Hypertension was defined as MBP higher than 20% of the initial value during or after the procedure. If the patient developed hypertension, signs of superficial anesthesia (eye-opening, movement) were initially evaluated. If the anesthesia was found to be superficial (RSS <4), an additional dose of 0.05 mL/kg IV of the anesthetic medication was administered. If hypertension persisted for more than one minute despite an additional dose, it was concluded that the anesthesia was not superficial and perlinganit 50-100 µg IV was administered. The perlinganit dose was repeated when necessary. A 20% lower MBP value than the initial value was accepted as hypotension. When the patient developed hypotension, ephedrine 5 mg IV was administered, and the dose of ephedrine was repeated when necessary. A HR of <45 beats/min was considered as bradycardia, and bradycardia was treated with atropine 0.5 mg IV. In cases of HR >100 beats/min, superficial anesthesia findings were re-evaluated. In cases of superficial anesthesia (RSS <4), an additional dose of 0.05 mL/kg IV of anesthetic medication was given. When it was concluded that the anesthesia was not superficial, 5-10 mg esmolol was administered IV. The dose of esmolol was repeated when necessary.
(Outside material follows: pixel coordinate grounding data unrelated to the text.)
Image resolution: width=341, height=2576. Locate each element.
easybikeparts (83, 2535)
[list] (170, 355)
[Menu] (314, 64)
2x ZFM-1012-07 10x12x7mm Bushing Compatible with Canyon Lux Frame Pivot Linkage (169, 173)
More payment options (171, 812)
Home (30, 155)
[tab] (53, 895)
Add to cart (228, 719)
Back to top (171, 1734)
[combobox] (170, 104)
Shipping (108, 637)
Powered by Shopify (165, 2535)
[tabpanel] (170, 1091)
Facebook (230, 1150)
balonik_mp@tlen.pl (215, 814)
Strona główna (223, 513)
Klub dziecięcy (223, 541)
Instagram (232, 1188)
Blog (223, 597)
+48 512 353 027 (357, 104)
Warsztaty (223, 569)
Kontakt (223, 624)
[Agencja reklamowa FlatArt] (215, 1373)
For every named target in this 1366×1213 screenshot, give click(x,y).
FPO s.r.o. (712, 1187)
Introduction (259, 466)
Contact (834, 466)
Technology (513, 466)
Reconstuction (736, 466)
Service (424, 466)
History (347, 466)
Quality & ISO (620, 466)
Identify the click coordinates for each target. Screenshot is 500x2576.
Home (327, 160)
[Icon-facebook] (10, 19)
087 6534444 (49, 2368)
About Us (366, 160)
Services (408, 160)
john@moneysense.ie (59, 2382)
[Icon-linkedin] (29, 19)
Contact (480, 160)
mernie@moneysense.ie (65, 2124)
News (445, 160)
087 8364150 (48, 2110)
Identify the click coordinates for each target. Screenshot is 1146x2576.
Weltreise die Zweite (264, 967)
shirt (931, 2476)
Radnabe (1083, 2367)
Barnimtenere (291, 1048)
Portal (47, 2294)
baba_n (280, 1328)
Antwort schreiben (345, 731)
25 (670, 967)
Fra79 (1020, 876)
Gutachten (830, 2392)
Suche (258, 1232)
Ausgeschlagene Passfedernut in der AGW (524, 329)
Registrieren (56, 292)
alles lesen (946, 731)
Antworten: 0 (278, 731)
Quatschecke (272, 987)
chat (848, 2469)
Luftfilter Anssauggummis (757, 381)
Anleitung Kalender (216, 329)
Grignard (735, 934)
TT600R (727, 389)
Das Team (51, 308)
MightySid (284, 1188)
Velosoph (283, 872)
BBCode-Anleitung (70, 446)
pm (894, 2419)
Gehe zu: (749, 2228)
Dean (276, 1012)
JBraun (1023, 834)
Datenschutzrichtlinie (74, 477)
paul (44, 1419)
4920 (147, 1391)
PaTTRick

The duration of anesthesia was measured from the time of the first dose of propofol or ketofol until the patient’s eyes opened. The duration of the procedure was determined by recording the time from the beginning to the end of the process. Induction, additional doses, and total medication doses were recorded. In addition, the time of spontaneous eye opening following the procedure and the time of Modified Aldrete Score (MAS) >9 were recorded.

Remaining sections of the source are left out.